I especially like the bit where he said: “Self sufficiency – we call that poverty these days.”
Working for each other has dramatically raised our living standards. Our society has been interconnected by trade and a collective brain has emerged. This collective brain has allowed us to exceed our individual capacities and create incredible technology which we enjoy the benefits of in our daily lives. This is only set to increase exponentially now that the Internet has emerged as an even more powerful platform of exchange where ideas can mate and evolve.
Of course, this interconnection caused interdependence. Everything is so connected to everything else that a break in this connection causes the entire system, the technological world which we rely on, to break down. This system is infinitely fragile – especially while some links in the chain are based on falsities.
The ever increasing job shortage is creating a fundamentally devastating gap in this connectivity.
We can plug this gap to allow our technological evolution to continue, increasing the quality of life for us all. But it’s going to take a fundamental change in our society. It is simply imperative that jobs and the economy are decoupled from each other.
Trade and exchange originally allowed us to increase our prosperity.

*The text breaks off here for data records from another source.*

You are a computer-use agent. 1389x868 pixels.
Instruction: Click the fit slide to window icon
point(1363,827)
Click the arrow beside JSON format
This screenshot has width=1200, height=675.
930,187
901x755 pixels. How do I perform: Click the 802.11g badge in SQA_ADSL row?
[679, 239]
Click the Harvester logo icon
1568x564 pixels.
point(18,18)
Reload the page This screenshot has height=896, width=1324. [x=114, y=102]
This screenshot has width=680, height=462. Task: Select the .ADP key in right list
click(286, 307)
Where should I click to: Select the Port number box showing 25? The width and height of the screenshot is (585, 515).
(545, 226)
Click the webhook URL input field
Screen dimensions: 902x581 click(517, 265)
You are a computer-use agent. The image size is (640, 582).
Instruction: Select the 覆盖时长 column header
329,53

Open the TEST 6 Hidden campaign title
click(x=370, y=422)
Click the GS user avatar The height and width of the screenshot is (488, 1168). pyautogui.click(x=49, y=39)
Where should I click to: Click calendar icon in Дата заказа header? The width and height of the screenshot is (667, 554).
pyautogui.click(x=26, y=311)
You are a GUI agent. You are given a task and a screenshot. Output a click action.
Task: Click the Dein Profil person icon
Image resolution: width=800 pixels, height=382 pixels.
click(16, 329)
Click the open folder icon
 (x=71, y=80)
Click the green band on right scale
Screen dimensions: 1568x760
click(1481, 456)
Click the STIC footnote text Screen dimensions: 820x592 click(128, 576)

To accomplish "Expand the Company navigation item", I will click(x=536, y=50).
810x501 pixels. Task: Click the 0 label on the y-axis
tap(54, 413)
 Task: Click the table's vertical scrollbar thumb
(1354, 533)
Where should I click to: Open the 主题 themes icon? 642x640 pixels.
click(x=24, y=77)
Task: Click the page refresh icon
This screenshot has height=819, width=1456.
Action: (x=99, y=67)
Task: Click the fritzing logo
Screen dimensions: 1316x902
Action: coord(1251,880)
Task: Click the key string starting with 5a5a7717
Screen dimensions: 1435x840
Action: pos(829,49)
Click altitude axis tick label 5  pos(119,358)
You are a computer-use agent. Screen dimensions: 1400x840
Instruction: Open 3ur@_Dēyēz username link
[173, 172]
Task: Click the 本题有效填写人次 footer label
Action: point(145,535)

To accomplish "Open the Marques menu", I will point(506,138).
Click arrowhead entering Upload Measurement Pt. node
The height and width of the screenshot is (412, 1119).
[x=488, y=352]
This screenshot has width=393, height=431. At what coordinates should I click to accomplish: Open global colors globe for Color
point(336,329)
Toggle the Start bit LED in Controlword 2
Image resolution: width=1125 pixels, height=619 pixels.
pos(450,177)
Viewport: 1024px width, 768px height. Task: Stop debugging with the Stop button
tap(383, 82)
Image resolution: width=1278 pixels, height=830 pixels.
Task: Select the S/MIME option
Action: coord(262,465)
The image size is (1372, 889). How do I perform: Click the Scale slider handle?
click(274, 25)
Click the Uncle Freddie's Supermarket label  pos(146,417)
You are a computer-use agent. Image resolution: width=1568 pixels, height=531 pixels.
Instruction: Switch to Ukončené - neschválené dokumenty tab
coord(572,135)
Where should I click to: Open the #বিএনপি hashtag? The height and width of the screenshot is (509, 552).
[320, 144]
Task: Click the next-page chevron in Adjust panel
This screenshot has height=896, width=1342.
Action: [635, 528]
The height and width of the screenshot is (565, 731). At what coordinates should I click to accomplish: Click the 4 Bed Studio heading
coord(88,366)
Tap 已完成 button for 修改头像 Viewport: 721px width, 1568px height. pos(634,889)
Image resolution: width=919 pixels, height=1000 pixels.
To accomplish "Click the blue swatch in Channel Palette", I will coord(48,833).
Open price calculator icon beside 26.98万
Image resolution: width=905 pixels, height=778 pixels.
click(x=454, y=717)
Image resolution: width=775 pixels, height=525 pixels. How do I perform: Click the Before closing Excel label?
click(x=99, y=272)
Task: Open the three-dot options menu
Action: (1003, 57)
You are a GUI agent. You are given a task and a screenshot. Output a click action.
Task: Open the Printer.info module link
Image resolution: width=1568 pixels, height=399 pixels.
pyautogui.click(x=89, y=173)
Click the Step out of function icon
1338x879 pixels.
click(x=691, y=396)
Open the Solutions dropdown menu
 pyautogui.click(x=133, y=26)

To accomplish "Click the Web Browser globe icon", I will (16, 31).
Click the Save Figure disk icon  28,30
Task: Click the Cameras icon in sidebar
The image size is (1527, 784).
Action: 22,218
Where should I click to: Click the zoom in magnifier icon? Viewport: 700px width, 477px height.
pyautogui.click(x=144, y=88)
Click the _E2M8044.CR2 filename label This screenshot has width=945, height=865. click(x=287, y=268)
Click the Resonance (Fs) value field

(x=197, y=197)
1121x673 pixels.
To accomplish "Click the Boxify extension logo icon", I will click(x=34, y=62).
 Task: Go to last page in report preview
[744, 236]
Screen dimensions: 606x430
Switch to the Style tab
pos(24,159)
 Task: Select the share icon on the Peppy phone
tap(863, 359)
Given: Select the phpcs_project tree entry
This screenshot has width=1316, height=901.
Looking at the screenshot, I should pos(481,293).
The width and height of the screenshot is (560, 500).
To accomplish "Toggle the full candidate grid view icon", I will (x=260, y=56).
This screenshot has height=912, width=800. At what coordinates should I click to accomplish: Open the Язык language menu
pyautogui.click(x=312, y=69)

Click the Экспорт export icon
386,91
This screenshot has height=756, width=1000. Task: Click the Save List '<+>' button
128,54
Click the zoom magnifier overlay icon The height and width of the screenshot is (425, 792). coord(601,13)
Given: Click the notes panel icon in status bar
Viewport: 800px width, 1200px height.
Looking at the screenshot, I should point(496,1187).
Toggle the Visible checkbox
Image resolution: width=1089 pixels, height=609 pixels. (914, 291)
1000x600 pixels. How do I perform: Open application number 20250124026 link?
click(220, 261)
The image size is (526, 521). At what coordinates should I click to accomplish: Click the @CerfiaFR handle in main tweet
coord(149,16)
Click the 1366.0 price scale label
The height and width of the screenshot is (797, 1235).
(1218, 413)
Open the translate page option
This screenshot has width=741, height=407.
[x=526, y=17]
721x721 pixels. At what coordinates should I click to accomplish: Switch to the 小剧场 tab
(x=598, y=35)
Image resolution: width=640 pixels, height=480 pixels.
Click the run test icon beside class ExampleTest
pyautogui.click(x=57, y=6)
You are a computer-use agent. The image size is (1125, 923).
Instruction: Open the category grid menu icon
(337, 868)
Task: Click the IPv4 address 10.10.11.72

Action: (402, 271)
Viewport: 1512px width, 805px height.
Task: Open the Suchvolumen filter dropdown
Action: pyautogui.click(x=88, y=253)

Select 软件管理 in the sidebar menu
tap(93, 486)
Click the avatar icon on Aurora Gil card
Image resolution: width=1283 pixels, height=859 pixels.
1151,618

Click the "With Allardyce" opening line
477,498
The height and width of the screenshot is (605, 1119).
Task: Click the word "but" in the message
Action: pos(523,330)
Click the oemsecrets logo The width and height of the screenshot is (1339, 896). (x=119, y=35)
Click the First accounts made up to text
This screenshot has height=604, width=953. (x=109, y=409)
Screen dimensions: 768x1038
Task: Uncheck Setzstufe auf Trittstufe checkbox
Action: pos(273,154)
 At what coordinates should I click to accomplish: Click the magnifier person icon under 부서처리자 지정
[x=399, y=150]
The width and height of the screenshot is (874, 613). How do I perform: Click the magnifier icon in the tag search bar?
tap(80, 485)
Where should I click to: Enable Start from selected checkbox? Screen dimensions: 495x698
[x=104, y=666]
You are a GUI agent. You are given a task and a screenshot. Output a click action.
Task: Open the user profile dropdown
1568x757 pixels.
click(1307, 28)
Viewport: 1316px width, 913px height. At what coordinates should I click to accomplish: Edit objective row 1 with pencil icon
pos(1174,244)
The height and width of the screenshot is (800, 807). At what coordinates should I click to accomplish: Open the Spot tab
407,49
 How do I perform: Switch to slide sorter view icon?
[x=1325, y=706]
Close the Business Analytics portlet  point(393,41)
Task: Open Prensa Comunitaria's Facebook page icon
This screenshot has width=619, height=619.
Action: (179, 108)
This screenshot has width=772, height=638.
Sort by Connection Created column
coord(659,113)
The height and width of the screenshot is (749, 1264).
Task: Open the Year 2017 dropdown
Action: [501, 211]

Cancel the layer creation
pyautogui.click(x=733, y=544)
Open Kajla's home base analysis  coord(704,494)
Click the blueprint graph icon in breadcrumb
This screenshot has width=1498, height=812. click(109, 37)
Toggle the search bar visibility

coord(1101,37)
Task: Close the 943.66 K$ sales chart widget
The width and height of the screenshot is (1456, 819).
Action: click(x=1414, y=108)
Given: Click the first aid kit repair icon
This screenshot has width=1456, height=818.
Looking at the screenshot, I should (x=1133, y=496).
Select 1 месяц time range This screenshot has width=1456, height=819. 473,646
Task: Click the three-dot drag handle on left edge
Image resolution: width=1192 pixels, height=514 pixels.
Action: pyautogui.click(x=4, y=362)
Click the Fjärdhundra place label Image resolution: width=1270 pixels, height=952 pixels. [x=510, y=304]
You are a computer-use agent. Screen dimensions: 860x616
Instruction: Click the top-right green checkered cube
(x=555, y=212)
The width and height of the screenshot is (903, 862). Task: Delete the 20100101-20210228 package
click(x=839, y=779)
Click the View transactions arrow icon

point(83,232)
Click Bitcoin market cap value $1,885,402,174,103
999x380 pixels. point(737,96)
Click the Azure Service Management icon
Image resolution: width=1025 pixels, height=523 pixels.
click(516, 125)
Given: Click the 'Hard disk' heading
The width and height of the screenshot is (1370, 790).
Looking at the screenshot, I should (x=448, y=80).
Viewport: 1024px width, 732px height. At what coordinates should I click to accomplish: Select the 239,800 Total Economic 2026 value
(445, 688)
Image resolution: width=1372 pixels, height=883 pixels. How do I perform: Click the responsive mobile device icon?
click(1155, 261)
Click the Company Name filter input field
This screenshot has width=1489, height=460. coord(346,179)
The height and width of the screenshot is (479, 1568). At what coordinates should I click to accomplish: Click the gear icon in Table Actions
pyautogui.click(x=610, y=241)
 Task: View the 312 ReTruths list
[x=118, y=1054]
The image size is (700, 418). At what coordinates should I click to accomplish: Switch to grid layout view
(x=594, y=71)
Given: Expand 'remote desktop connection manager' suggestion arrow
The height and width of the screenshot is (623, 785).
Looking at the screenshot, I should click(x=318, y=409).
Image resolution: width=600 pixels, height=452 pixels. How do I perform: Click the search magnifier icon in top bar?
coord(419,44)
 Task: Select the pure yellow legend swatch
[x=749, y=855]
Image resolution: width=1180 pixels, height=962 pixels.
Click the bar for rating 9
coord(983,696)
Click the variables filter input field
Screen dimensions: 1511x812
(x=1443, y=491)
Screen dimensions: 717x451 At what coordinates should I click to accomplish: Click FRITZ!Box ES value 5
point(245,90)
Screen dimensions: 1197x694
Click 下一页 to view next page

But the introduction of money saw the opportunity to cheat this system. By introducing an artificial entity (or even an entity of perceived value but little functional use, such as gold) we have been tricked into believing that this “currency” equates to something of real value, and is necessary for trade. It isn’t.
What money does, even when it is not being manipulated and printed from nothing and undermining the entire value system, is put an artificial restriction on prosperity. It says “I am all important, all trading must correspond to a quantity of me.” This stops us from being able to trade without it. (By ‘trade’, I don’t mean barter, but rather ‘share’ and integrate, as the video above explained.)
If we took money out of the equation, do you think the millions of unemployed around the world would just sit around and starve because they couldn’t get a job? Of course not, they would take matters into their own hands, learning to hunt, and becoming self sufficient. They wouldn’t worry about money because it’s not really money they need, it’s food and shelter and clothing.
We have just built this system around money and been made to think that money is essential to our way of life. But it’s not really money that is essential to our technologically advanced society. It is just the labor of others.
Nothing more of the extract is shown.